Due by 11:59 PM Sunday September 6, 2020

• Download as PDF
• Download Markdown

ANSWERS:

• html
• Markdown
• R Script

Instructions

There are several ways you can complete and turn in this homework assignment:

1. Type up any applicable answers (saving any plots as images and including them) in a (e.g. Word) document and save it as a PDF and turn in a (commented!) .R file of commands for each relevant question.

2. If you wish to write out answers by hand, you may either print the pdf above or write your answers (all I need is your work and answers) on your own paper and then please scan/photograph & convert them to a single PDF, if they are easily readable, but this is not preferred. See my guide to making a PDF

3. Download the .Rmd file, do the homework in markdown, and email to me a single knitted html or pdf file. Be sure that it shows all of your code (i.e. all chunks have echo = TRUE options), otherwise I will also ask for the markdown file.

To minimize confusion, I suggest creating a new R Project (e.g. hw1) and storing any data and plots in that folder on your computer. See my example workflow.

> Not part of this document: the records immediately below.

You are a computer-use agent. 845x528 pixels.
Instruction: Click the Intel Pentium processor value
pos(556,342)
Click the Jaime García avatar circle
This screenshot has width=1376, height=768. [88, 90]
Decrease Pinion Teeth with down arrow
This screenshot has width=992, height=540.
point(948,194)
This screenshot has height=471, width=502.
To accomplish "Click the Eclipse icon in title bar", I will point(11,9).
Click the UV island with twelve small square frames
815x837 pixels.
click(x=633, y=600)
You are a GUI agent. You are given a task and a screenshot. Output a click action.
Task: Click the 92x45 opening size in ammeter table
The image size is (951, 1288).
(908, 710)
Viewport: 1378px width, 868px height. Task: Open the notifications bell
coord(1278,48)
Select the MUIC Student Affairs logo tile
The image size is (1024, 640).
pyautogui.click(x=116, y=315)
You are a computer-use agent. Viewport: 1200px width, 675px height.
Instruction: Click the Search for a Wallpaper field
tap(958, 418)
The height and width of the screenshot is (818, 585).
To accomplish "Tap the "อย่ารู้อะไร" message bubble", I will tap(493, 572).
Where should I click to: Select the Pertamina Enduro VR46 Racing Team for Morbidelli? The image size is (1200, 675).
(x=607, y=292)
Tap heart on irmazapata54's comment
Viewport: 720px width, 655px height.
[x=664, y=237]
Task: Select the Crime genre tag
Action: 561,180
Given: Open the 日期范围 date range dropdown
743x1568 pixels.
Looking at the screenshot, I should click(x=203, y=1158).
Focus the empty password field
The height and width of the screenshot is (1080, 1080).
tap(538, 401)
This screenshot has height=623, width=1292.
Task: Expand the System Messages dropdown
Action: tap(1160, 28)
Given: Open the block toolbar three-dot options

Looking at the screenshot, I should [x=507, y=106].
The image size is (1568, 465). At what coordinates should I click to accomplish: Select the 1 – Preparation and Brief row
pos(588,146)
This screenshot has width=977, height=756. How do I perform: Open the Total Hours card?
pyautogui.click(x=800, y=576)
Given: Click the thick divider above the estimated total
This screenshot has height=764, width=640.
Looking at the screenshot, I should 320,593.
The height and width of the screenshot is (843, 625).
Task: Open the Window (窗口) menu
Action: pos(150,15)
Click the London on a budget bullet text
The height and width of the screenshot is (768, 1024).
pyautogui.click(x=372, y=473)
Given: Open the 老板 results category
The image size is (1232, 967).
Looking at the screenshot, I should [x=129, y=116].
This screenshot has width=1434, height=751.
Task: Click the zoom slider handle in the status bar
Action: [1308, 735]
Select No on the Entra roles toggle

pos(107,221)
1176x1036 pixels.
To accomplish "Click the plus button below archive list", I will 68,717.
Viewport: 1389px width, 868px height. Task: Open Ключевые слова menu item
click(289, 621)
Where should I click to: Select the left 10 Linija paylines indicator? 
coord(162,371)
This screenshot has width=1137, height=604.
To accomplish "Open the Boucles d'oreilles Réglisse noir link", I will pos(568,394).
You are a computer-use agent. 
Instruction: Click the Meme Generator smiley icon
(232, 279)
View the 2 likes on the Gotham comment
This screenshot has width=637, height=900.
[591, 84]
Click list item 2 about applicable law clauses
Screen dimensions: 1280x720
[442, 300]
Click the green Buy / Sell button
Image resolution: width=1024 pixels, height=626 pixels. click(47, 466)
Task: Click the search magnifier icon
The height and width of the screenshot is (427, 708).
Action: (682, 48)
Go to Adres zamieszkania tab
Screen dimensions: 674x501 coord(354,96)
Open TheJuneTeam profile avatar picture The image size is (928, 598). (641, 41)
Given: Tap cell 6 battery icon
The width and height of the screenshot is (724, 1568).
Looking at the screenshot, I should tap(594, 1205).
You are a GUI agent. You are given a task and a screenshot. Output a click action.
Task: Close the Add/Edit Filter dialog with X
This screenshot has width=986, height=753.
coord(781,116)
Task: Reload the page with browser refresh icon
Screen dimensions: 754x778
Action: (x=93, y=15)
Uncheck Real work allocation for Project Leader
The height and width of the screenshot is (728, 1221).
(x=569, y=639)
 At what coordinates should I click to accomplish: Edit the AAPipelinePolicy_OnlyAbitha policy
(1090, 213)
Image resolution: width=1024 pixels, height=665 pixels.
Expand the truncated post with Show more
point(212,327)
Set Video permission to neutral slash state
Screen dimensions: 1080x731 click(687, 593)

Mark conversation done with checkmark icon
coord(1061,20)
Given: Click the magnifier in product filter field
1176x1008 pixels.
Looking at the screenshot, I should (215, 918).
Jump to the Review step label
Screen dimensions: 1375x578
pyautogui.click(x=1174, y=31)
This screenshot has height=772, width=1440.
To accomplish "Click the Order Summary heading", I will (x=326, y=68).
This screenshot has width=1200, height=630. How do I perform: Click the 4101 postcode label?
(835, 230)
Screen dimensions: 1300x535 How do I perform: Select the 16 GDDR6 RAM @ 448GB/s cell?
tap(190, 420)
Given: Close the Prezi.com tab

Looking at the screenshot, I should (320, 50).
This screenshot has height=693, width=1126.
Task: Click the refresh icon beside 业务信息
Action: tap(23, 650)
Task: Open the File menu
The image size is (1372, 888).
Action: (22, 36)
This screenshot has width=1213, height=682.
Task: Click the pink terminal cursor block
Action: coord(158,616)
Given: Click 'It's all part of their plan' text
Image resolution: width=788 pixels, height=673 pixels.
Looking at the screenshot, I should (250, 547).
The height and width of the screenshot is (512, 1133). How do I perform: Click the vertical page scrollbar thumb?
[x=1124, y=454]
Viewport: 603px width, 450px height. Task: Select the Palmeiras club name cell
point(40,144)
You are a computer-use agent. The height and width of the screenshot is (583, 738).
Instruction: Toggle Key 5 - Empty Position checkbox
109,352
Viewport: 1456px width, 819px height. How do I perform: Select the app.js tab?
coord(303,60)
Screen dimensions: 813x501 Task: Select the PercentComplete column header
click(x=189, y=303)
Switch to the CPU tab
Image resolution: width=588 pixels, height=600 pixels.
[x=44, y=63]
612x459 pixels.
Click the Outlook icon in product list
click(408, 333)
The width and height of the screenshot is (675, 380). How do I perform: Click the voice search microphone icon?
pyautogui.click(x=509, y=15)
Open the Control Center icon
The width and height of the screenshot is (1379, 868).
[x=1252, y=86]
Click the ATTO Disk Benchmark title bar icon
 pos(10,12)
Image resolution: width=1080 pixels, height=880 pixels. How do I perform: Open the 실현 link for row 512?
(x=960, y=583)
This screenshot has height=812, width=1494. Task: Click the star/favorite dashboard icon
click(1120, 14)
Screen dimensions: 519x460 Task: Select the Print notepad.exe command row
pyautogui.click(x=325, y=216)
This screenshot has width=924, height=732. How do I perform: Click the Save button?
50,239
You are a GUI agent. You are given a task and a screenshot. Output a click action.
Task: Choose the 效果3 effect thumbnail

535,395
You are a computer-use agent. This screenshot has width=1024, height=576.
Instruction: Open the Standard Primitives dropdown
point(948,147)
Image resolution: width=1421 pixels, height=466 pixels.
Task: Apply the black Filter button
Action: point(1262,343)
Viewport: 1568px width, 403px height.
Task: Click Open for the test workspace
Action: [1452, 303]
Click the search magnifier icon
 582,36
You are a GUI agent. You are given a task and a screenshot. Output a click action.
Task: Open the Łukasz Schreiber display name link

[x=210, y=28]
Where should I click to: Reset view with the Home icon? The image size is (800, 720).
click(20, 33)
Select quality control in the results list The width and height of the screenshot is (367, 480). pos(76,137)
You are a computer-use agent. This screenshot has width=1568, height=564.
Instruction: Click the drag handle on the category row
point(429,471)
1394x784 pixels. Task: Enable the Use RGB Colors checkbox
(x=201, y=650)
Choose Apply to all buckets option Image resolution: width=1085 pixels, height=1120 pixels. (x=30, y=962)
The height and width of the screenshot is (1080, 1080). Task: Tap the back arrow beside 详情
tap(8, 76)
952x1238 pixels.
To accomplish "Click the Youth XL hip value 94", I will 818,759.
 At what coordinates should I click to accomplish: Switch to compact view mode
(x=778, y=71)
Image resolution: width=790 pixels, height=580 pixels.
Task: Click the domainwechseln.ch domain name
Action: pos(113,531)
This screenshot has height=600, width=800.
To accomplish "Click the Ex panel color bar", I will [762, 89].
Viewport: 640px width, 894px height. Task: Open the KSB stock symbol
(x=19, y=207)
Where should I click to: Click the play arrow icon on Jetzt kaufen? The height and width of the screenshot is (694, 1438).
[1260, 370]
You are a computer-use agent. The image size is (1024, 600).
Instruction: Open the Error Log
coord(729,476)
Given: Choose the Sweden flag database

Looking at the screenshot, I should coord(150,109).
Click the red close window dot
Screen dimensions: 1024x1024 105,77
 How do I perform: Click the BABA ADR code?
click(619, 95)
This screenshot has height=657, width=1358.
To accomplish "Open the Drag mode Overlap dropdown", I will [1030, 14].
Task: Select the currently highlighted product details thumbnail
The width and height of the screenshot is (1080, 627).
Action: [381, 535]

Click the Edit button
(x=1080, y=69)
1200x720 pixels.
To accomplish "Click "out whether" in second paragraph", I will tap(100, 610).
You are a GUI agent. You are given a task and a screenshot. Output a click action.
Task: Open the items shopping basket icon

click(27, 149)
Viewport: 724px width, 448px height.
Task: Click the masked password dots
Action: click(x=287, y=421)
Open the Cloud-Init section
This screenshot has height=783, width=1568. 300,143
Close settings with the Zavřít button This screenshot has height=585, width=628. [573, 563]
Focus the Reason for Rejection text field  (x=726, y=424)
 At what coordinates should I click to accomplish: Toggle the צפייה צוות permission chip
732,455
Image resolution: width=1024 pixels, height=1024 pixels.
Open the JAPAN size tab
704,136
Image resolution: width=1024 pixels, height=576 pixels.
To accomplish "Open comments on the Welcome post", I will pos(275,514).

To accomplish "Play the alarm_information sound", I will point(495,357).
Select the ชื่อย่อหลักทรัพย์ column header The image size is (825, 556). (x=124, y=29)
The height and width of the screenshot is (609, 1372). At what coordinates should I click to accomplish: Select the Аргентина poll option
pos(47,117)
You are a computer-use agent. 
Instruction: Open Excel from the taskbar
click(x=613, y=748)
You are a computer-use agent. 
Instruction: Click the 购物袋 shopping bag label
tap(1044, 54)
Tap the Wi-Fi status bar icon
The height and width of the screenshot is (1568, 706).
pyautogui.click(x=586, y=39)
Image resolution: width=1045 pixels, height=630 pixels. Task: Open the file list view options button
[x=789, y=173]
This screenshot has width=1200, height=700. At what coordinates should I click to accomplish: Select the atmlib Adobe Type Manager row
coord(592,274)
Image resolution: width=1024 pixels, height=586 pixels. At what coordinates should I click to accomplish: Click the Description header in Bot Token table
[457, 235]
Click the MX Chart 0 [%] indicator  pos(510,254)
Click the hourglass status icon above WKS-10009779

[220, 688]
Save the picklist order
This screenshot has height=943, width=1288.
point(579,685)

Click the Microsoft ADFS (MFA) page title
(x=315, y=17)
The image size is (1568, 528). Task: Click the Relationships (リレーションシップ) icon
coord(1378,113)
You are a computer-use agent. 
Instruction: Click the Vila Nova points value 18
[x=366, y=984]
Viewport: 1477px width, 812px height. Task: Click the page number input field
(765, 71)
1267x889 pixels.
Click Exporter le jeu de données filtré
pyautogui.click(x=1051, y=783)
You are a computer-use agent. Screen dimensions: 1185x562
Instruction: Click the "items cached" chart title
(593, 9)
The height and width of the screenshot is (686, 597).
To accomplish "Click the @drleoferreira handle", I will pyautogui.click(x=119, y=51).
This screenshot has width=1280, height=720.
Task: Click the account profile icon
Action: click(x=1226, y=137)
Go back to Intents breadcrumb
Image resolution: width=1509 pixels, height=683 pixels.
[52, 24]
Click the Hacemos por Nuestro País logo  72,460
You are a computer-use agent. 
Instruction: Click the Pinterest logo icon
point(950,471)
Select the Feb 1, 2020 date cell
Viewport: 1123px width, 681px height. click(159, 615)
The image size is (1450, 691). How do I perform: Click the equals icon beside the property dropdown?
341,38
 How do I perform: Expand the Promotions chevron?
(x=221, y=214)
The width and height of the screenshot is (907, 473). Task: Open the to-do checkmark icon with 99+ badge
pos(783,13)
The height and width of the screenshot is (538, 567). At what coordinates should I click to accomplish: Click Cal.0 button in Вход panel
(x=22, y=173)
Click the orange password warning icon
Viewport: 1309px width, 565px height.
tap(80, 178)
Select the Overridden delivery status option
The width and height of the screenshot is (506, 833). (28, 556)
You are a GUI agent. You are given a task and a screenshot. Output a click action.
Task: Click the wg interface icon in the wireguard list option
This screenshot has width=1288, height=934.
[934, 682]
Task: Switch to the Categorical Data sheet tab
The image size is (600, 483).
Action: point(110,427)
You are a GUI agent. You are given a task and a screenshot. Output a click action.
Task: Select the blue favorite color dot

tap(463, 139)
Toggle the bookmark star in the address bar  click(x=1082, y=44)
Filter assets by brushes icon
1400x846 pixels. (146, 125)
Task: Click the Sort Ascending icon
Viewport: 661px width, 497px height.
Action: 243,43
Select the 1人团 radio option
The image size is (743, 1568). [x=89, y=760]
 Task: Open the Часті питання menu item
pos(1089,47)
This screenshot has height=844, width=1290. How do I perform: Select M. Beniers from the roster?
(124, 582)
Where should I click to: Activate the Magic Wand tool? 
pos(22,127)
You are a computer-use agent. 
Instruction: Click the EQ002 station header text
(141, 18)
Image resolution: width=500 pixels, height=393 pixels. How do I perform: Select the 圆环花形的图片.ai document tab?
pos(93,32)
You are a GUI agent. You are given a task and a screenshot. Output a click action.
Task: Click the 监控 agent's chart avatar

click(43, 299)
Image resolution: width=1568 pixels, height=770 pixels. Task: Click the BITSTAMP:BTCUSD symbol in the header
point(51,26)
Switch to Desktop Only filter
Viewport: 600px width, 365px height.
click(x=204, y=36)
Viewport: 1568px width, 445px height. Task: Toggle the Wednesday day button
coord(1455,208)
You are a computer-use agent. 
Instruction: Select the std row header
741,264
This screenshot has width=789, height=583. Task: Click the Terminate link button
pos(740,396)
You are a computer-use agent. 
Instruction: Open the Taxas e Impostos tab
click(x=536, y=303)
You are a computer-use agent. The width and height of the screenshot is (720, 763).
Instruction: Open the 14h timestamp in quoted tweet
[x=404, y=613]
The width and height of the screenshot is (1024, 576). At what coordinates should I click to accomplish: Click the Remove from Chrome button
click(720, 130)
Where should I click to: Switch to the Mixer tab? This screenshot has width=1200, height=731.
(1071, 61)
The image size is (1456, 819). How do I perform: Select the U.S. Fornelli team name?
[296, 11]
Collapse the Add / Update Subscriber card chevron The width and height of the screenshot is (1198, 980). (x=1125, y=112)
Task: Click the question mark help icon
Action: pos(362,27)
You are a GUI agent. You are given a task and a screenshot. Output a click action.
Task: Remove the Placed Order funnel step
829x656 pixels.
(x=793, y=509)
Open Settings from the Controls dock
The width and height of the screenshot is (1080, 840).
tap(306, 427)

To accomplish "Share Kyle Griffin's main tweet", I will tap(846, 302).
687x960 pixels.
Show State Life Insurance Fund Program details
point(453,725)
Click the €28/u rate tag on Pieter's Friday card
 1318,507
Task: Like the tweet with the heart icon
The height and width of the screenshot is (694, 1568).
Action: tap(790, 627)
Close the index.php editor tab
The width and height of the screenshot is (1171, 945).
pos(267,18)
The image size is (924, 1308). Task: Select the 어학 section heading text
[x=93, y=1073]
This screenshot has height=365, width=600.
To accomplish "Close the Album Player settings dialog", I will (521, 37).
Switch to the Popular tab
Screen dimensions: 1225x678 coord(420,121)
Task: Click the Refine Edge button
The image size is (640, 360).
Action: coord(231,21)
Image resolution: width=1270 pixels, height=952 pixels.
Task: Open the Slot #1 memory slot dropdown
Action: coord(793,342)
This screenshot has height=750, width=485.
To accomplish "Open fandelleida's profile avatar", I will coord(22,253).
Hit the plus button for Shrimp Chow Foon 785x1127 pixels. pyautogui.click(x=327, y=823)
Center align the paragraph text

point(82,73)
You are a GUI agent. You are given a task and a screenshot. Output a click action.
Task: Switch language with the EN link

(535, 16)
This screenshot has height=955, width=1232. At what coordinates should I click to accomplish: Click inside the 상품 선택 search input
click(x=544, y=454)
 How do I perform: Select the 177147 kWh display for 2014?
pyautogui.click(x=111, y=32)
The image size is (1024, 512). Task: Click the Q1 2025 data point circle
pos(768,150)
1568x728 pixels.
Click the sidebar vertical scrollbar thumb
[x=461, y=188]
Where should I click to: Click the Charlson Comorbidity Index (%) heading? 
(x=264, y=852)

You may work together (and I highly encourage that) but you must turn in your own answers. I grade homeworks 70% for completion, and for the remaining 30%, pick one question to grade for accuracy - so it is best that you try every problem, even if you are unsure how to complete it accurately.

Theory and Concepts

Question 1

In your own words, explain the difference between endogeneity and exogeneity.

Question 2

Part A

In your own words, explain what (sample) standard deviation means.

Part B

In your own words, explain how (sample) standard deviation is calculated. You may also write the formula, but it is not necessary.

Problems

For the remaining questions, you may use R to verify, but please calculate all sample statistics by hand and show all work.

Question 3

Suppose you have a very small class of four students that all take a quiz. Their scores are reported as follows:

\[\{83, 92, 72, 81\}\]

Part A

Calculate the median.

Part B

Calculate the sample mean, \(\bar{x}\).

Part C

Calculate the sample standard deviation, \(s\).

Part D

Make or sketch a rough histogram of this data, with the size of each bin being 10 (i.e. 70’s, 80’s, 90’s, 100’s). You can draw this by hand or use R.If you are using ggplot, you want to use +geom_histogram(breaks=seq(start,end,by)) and add +scale_x_continuous(breaks=seq(start,end,by)). For each, it creates bins in the histogram, and ticks on the x axis by creating a sequence starting at start (a number), ending at end (number), by a certain interval (i.e. by 10s.).

Is this distribution roughly symmetric or skewed? What would we expect about the mean and the median?

Part E

Suppose instead the person who got the 72 did not show up that day to class, and got a 0 instead. Recalculate the mean and median. What happened and why?

Question 4

Suppose the probabilities of a visitor to Amazon’s website buying 0, 1, or 2 books are 0.2, 0.4, and 0.4 respectively.

Part A

Calculate the expected number of books a visitor will purchase.

Part B

Calculate the standard deviation of book purchases.

Part C

Bonus: try doing this in R by making an initial dataframe of the data, and then making new columns to the “table” like we did in class.

Question 5

Scores on the SAT (out of 1600) are approximately normally distributed with a mean of 500 and standard deviation of 100.

Part A

What is the probability of getting a score between a 400 and a 600?

Part B

What is the probability of getting a score between a 300 and a 700?

Part C

What is the probability of getting at least a 700?

Part D

What is the probability of getting at most a 700?

Part E

What is the probability of getting exactly a 500?

Question 6

Redo problem 5 by using the pnorm() command in R.Hint: This function has four arguments: 1. the value of the random variable, 2. the mean of the distribution, 3. the sd of the distribution, and 4. lower.tail TRUE or FALSE.